BEGIN DATA FOR THE TASK

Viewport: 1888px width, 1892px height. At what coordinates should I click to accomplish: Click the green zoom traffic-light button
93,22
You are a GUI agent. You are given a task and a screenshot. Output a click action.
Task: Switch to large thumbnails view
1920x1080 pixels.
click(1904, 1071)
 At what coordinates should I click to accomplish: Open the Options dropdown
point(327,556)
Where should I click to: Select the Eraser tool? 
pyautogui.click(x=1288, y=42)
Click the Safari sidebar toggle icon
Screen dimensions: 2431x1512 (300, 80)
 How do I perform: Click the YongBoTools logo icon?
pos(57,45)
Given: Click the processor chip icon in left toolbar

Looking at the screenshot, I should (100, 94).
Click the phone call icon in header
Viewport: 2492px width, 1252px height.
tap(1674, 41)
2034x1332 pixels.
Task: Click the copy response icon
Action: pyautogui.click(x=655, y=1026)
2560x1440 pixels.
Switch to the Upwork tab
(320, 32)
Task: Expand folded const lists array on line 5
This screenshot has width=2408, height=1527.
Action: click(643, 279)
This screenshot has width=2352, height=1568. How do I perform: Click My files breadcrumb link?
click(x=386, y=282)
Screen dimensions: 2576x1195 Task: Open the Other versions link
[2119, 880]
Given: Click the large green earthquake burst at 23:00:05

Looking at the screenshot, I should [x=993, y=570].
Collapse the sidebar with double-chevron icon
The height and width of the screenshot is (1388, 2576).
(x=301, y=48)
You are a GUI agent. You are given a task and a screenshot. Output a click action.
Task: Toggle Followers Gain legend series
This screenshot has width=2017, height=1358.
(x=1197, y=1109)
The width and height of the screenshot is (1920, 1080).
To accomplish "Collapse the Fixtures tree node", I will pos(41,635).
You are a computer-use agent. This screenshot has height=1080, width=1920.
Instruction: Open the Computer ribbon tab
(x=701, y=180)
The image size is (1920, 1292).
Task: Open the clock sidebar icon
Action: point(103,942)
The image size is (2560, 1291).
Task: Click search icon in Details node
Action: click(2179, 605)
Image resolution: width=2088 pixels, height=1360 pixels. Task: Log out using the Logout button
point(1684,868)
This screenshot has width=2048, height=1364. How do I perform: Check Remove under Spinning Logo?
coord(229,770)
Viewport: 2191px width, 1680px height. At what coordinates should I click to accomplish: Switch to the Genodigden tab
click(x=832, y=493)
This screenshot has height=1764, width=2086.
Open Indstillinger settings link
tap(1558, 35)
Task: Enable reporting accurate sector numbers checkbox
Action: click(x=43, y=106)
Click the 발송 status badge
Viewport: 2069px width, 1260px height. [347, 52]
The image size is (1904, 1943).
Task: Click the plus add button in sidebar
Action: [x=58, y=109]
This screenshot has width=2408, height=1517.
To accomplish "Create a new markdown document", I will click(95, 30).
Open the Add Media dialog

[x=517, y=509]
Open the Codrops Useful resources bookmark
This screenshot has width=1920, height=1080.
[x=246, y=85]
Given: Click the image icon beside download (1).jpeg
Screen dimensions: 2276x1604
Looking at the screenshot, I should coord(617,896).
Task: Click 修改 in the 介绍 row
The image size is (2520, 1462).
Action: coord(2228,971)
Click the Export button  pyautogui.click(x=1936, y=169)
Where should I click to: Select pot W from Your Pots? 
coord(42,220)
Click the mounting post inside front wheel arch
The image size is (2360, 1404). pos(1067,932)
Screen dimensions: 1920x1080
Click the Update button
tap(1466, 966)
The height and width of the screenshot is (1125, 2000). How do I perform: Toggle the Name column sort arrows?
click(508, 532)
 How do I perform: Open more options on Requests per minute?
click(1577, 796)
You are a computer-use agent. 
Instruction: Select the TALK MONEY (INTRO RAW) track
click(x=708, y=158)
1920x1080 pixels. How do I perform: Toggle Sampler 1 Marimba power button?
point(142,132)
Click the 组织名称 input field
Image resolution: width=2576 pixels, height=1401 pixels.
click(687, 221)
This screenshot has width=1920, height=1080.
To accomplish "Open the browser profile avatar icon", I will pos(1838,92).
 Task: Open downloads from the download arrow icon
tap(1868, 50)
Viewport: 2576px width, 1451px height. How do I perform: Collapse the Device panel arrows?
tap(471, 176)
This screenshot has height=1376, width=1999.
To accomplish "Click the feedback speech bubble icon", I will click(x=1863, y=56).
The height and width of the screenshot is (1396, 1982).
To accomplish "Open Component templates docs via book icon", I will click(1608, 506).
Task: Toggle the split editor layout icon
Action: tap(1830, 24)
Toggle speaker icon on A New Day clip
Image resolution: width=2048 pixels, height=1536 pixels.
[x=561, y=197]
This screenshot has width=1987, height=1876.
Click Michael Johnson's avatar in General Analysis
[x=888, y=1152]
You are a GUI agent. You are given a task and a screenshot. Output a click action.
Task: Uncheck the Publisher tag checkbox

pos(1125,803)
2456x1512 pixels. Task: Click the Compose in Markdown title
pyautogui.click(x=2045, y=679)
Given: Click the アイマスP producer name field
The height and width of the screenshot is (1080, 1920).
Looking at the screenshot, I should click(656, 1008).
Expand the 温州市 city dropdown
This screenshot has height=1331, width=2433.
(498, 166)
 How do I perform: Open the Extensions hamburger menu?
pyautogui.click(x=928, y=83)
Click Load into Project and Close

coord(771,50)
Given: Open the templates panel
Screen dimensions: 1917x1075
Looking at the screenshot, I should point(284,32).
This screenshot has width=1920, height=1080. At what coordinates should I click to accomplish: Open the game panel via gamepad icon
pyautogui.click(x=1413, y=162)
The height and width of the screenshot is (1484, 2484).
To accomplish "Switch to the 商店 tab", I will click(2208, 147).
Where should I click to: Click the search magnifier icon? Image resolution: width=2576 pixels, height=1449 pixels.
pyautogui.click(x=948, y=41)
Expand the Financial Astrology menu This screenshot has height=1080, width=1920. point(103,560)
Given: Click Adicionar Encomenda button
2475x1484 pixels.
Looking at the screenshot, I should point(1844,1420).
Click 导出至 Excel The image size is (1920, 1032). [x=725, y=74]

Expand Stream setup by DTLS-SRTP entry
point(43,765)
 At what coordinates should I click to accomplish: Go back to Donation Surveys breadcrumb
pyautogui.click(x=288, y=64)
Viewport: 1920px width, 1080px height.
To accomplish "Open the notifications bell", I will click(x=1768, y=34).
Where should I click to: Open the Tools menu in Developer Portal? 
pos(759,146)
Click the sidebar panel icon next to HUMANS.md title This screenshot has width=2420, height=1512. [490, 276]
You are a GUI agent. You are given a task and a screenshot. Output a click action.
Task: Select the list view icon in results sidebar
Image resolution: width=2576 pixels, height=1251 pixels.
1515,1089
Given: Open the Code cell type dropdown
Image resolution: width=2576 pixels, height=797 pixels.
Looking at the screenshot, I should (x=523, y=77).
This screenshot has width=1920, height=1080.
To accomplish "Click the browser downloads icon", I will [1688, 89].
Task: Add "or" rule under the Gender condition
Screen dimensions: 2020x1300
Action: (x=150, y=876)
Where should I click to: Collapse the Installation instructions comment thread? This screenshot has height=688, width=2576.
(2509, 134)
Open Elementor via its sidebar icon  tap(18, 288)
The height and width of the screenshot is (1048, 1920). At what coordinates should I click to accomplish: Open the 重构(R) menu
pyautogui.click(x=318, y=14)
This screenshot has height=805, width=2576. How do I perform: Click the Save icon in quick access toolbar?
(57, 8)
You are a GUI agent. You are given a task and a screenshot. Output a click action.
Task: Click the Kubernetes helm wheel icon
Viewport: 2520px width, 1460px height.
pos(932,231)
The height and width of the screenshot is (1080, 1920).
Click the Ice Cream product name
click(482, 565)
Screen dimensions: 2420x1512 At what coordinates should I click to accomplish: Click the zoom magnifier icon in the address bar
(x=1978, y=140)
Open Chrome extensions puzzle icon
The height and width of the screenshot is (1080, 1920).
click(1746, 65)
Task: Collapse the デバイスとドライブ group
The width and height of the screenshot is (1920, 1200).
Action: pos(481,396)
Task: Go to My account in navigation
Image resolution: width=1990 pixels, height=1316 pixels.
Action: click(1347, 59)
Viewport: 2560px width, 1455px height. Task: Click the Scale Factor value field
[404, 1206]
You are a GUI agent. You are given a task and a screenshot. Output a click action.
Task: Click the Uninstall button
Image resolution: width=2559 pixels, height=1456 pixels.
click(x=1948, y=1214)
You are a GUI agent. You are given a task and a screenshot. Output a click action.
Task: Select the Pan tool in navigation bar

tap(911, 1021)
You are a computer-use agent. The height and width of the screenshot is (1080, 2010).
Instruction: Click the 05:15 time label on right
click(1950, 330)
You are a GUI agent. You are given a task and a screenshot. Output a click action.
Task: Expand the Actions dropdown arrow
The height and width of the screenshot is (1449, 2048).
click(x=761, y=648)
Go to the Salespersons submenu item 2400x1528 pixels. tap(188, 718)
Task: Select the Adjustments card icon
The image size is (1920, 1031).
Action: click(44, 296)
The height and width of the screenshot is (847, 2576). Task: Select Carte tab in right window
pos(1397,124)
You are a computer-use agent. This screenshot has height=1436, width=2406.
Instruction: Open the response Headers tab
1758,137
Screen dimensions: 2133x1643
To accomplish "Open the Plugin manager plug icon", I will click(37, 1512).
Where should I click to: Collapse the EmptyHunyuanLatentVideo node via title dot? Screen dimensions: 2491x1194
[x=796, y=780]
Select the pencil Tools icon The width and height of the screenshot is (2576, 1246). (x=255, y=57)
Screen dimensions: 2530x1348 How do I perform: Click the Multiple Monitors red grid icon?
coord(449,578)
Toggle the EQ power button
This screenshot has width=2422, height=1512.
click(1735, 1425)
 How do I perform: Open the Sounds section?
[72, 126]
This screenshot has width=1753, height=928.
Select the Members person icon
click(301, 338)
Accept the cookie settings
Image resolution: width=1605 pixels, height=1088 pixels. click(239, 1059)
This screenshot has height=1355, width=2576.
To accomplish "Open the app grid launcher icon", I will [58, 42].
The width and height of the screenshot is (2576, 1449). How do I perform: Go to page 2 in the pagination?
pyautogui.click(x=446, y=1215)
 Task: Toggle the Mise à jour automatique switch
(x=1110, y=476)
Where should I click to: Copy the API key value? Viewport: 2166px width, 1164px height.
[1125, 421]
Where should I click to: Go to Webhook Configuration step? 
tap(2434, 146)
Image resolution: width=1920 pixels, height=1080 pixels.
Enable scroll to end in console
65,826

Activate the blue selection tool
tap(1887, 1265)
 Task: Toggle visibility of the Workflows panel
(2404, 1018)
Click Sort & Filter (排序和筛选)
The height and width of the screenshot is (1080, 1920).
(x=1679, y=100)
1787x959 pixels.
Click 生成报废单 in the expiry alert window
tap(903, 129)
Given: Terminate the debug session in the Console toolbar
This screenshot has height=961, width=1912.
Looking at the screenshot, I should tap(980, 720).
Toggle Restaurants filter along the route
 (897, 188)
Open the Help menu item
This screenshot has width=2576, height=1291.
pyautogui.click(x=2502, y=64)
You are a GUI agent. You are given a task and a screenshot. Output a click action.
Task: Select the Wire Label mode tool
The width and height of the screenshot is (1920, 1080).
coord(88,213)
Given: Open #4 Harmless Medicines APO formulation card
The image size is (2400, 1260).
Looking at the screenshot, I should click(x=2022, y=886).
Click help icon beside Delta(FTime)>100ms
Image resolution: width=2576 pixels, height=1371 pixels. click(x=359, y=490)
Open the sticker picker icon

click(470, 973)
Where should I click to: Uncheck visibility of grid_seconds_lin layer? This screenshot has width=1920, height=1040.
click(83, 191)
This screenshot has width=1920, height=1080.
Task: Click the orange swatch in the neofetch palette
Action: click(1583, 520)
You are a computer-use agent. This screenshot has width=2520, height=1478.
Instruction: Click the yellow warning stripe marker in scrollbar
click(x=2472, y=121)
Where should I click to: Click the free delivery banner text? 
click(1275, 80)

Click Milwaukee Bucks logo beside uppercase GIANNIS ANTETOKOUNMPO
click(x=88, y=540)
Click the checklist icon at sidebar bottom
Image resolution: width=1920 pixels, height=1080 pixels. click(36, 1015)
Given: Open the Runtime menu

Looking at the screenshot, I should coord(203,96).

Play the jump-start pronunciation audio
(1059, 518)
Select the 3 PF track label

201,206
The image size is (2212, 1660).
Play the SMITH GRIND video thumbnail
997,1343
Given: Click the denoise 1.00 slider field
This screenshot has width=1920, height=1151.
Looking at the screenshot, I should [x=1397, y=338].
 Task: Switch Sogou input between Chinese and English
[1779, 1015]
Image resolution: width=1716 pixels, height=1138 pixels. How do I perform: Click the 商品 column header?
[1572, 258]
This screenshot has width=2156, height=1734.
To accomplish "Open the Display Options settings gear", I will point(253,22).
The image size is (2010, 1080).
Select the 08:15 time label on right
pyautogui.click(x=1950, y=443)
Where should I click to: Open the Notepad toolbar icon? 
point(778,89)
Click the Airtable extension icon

END DATA FOR THE TASK

In the listing above, locate the line containing "Click the sidebar" and the line containing "Open Elementor via". Extract those two lines and every line between them, exactly as written, and only those.

RESULT OF THIS TASK:
Click the sidebar panel icon next to HUMANS.md title This screenshot has width=2420, height=1512. [490, 276]
You are a GUI agent. You are given a task and a screenshot. Output a click action.
Task: Select the list view icon in results sidebar
Image resolution: width=2576 pixels, height=1251 pixels.
1515,1089
Given: Open the Code cell type dropdown
Image resolution: width=2576 pixels, height=797 pixels.
Looking at the screenshot, I should (x=523, y=77).
This screenshot has width=1920, height=1080.
To accomplish "Click the browser downloads icon", I will [1688, 89].
Task: Add "or" rule under the Gender condition
Screen dimensions: 2020x1300
Action: (x=150, y=876)
Where should I click to: Collapse the Installation instructions comment thread? This screenshot has height=688, width=2576.
(2509, 134)
Open Elementor via its sidebar icon  tap(18, 288)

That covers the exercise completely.